Finding no basis to support petitioner's definition of “new funds” and concluding that petitioner's interpretation would overturn a body of established case law (see, Matter of City of New York v. Procaccino, 46 A.D.2d 594, 364 N.Y.S.2d 582; Matter of Fifth Ave. & 46th St. Corp. v. Bragalini, 4 A.D.2d 387, 165 N.Y.S.2d 312) consistent with its own interpretation, the Tribunal concluded that there was “nothing on the face of the amendment, nor in its legislative history, to suggest that it was intended to so drastically change the structure of the mortgage recording tax”. The Tribunal further noted that petitioner's interpretation was inconsistent with the definition adopted by the Division of Taxation (hereinafter the Division) in its regulation (20 NYCRR 641.9), wherein “new funds” were defined as “the amount by which the aggregate amount of funds advanced or readvanced under a prior recorded mortgage exceeds the amount upon which the mortgage recording taxes were paid when such prior mortgage was recorded” (emphasis supplied). Since the funds advanced here were pursuant to a new instrument and not a “prior recorded mortgage”, the Tribunal concluded that the petitioner's definition of “new funds” is contrary to the terms of that regulation. Finding that the Tribunal's construction of this statutory provision was not irrational or irresponsible, we give deference to its construction (see, Matter of Spartalis v. State Bd. for Professional Med. Conduct, 205 A.D.2d 940, 941, 613 N.Y.S.2d 759, lv. denied 84 N.Y.2d 807, 621 N.Y.S.2d 516, 645 N.E.2d 1216).
We further disagree with petitioner's contention that the effect of the Tribunal's decision is to nullify the amending legislation.

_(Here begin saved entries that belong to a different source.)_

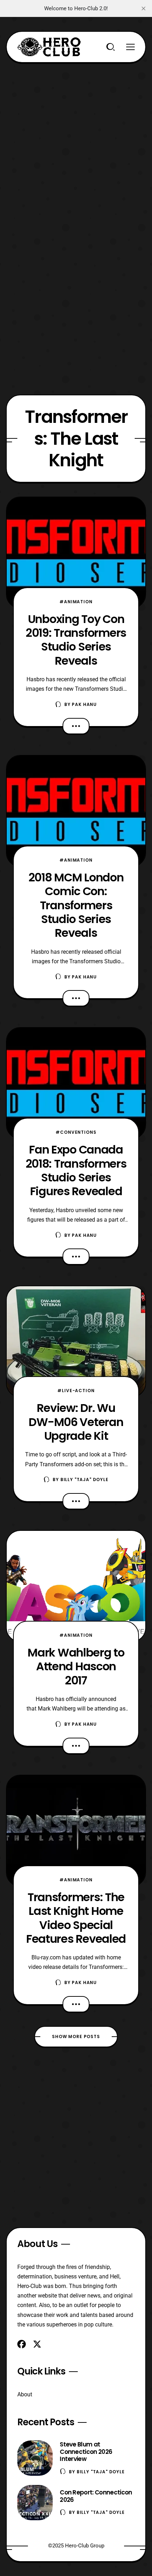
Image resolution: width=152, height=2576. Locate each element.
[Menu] (130, 47)
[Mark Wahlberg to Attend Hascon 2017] (76, 1586)
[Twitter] (37, 2344)
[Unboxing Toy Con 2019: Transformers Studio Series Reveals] (76, 552)
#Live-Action (75, 1391)
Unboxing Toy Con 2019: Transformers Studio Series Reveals (76, 640)
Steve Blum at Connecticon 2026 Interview (86, 2451)
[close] (143, 8)
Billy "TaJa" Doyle (84, 1479)
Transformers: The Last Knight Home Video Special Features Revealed (76, 1918)
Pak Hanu (84, 704)
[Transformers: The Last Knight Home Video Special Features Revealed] (76, 1830)
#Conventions (75, 1132)
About (24, 2394)
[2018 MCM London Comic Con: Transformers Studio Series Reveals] (76, 811)
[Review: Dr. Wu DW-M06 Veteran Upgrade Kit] (76, 1341)
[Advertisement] (76, 139)
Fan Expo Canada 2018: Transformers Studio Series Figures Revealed (76, 1170)
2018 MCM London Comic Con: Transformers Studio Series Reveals (76, 905)
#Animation (75, 602)
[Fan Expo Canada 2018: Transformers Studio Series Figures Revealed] (76, 1083)
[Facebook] (21, 2344)
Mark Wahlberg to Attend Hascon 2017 (76, 1666)
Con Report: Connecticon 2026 (96, 2496)
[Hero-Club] (49, 46)
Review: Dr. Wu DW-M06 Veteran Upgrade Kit (76, 1422)
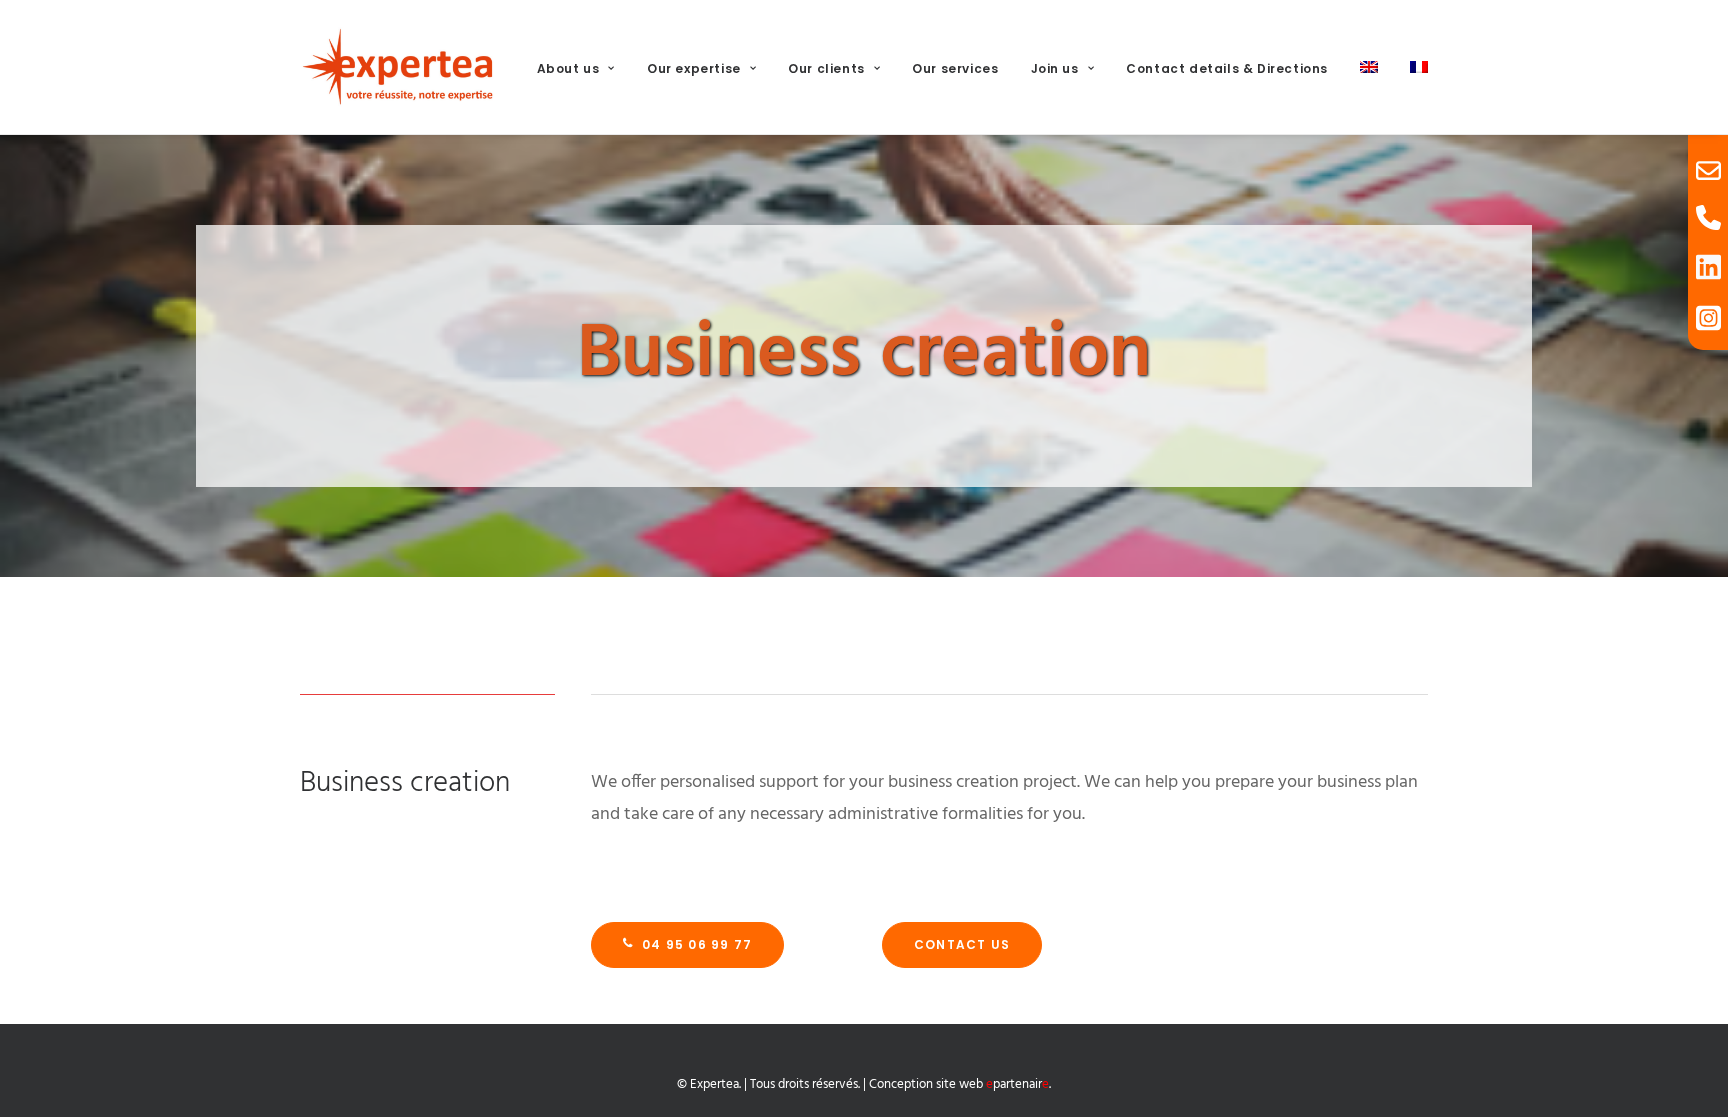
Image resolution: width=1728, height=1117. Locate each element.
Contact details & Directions (1227, 68)
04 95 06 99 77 (697, 944)
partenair (1017, 1084)
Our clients (826, 68)
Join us (1055, 68)
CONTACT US (962, 944)
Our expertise (694, 68)
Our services (955, 68)
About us (568, 68)
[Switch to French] (1412, 67)
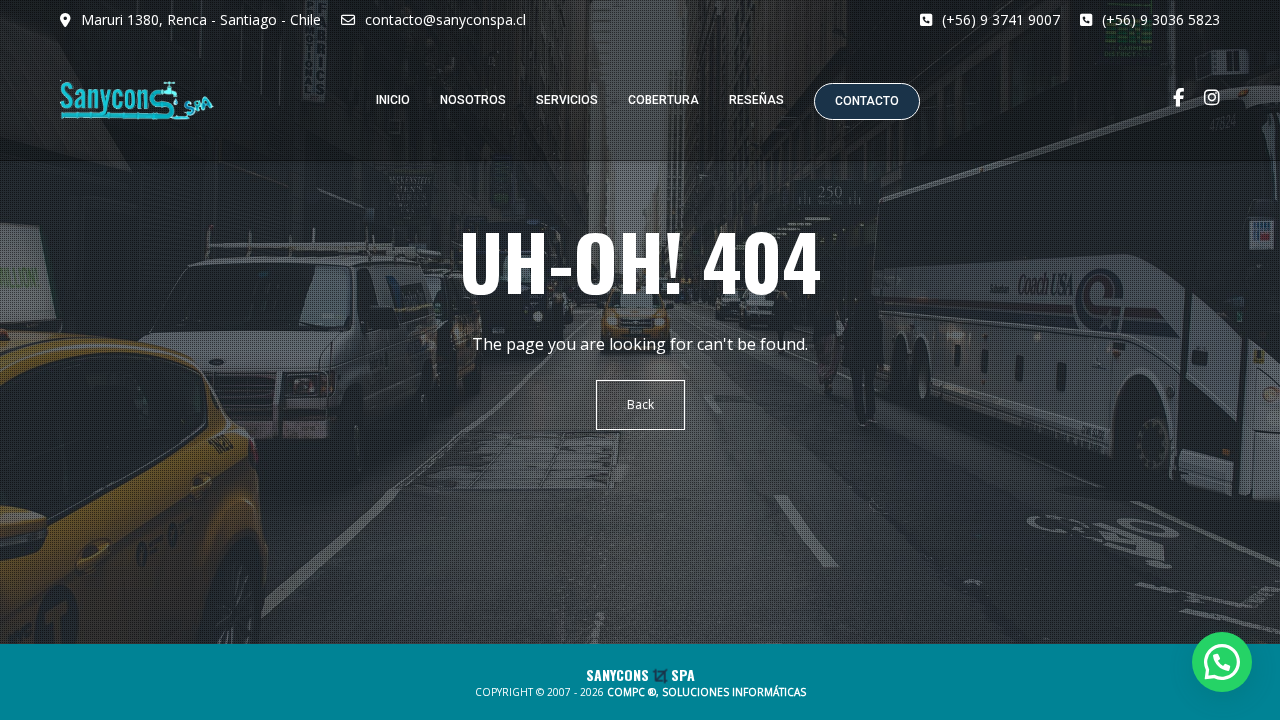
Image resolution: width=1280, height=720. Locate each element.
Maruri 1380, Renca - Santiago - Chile (201, 19)
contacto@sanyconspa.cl (445, 19)
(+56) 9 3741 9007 (1001, 19)
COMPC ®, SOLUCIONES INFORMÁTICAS (706, 692)
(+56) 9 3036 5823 (1161, 19)
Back (640, 404)
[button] (1222, 662)
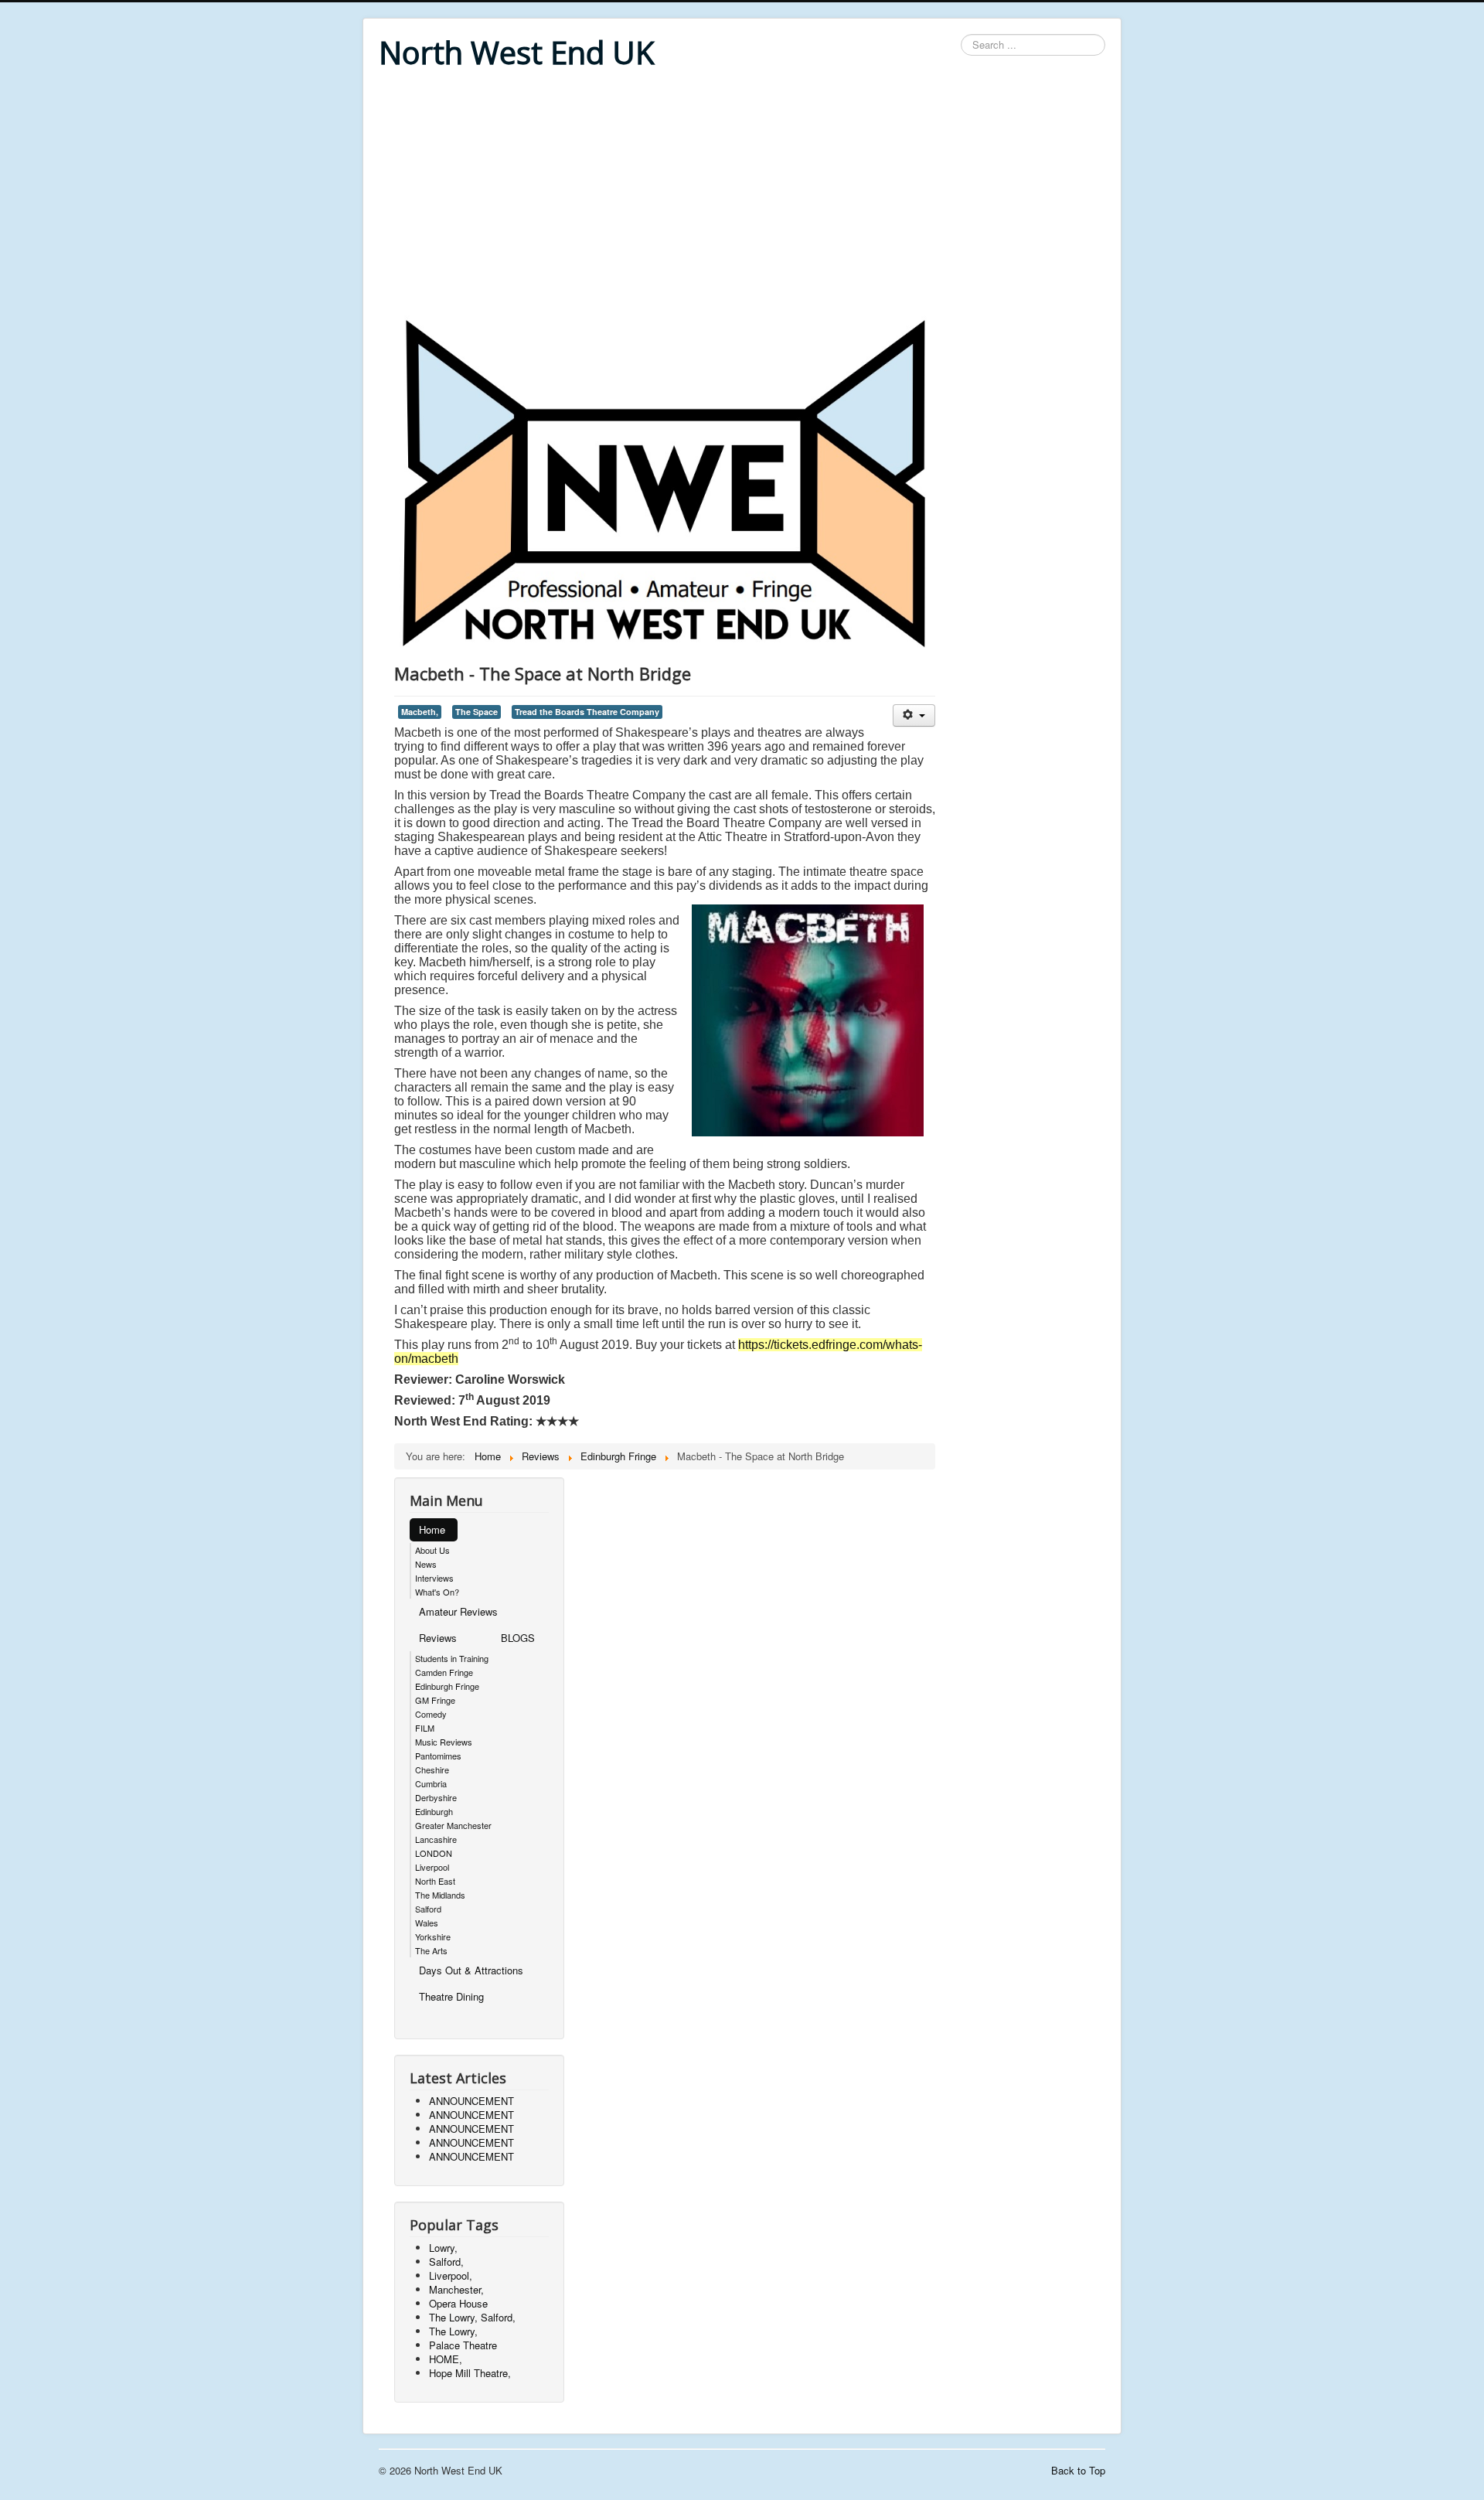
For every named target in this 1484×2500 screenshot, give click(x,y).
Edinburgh (434, 1811)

A memorandum issued by the Division, partially quoted in its denial of the refund to these respondents, explains that the purpose of the 1989 amendment was “to codify, for purpose of the New York City mortgage recording taxes, a longstanding opinion of the Attorney General that a ‘mortgage’ includes a contract or agreement whereby ‘new funds' are advanced or readvanced and such funds are secured by a mortgage (see, 1953 Op. Atty. Gen. 198). ‘New funds' are the amount by which the aggregate amount of funds advanced or readvanced exceed the amount upon which the mortgage recording tax has been paid.” This memorandum also explains that the “amendment to section 250 by Chapter 241 merely clarifies that this interpretation applies as well to the New York City mortgage recording taxes (L.1971, C. 400, et seq.) enacted subsequent to the Attorney General's Opinion”. Hence, there remained no basis to support petitioner's contention that the 1989 amendment was intended to overrule existing case law.
Having considered and rejected all remaining contentions and mindful that “taxing statutes, when ambiguous and doubtful, should be construed liberally in favor of the taxpayer” (Matter of City of New York v. Procaccino, supra, at 595, 364 N.Y.S.2d 582; see, Matter of 1605 Book Ctr. v. Tax Appeals Tribunal of State of N.Y., 83 N.Y.2d 240, 609 N.Y.S.2d 144, 631 N.E.2d 86, cert. denied 513 U.S. 811, 115 S.Ct. 61, 130 L.Ed.2d 19), we confirm the Tribunal's determination.
ADJUDGED that the determination is confirmed, without costs, and petition dismissed.
1. Additions in text made by the Laws of 1989 (ch. 241, § 80) are indicated by underline.
MIKOLL, J.P., and CREW, WHITE and YESAWICH, JJ., concur.